Link Details

Pointless, just use SSL and one way encryption with random salt server side.

antych,

Many sites probably employ SSL, but SSL has its shortcomings as well. You still have to trust web developers to use one-way encryption in their database, but my experience proves many don't. I've received account confirmations with clear-text passwords countless times.

One other tell-tale is that the site's "forgot password" feature actually mails you your current password instead of generating a new one or a one-time change password link. This has also happened to me several times.

My suggested solution is client side. Therefore you do not need to trust the web developers to store the password securely -- you can check the scheme they employ in the HTML code.

It is also very non-intrusive to the rest of the web application, since the hashed password could be treated just like the regular password. For may webapps you would only have to change the HTML for the login page and the database table storing the password (to ensure that it has enough room for the SHA256 string).

If those developers don't know how to store passwords, what makes you think they will read your blog and implement this idea?
You suggested a new technical solution for incompetent people who don't know an already existing, proved and widely used one. Can you see how your logic is flawed?

I think you miss my point. My solution increases security without any other change than the login HTML page and one database column definition. Adding SSL or encryption in the database access code requires significant changes to the web application.

SSL also adds cost and complexity in form of certificate issuing costs, certificate renewals and private key storage.

He explains the vulnerabilities -- and they are major ones. Better to try an RSA-type encryption strategy for authentication, though a bit more comlicated.

xcdesz,

How would you envision an RSA-type scheme? One key pair for each user account? Where should the key pairs be stored?

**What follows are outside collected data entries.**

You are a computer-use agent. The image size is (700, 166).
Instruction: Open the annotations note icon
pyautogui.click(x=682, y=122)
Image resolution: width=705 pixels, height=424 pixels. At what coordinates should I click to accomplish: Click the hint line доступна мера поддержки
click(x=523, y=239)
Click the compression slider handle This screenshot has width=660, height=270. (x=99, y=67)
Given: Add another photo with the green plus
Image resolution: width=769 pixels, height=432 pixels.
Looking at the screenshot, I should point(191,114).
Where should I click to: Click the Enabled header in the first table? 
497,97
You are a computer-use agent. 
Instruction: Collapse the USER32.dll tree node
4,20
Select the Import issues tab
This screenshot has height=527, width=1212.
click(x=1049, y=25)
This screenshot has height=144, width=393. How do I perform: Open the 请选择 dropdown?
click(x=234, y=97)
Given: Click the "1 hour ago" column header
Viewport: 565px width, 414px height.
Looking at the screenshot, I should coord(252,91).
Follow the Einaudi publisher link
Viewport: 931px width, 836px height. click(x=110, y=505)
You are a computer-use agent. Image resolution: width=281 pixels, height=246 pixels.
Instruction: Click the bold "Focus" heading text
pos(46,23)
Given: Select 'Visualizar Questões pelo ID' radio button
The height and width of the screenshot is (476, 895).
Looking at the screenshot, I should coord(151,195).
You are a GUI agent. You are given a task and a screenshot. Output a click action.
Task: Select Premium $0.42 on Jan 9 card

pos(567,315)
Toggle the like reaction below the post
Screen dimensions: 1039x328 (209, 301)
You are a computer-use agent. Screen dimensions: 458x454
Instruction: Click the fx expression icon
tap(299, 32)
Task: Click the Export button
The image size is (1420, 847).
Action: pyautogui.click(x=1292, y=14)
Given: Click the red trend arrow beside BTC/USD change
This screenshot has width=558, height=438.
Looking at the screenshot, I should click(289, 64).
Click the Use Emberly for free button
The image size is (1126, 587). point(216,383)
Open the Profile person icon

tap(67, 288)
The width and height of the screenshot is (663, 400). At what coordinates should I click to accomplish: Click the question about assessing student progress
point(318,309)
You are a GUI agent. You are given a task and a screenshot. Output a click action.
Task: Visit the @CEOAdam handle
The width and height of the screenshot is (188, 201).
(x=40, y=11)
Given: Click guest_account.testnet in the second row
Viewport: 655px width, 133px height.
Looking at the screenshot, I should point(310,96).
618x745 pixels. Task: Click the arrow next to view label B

SSL has supported this for ages -- client-side certificates -- but hardly anyone uses them. The main reason for this is certificate and key distribution and management. It's hard to do right.

I considered using RSA for my solution as well, but decided on SHA256 for simplicity. An RSA-based solution would require a public key stored in JavaScript and a JavaScript RSA implementation. The benefits for this solution has to be weighed against increased complexity and reduced performance.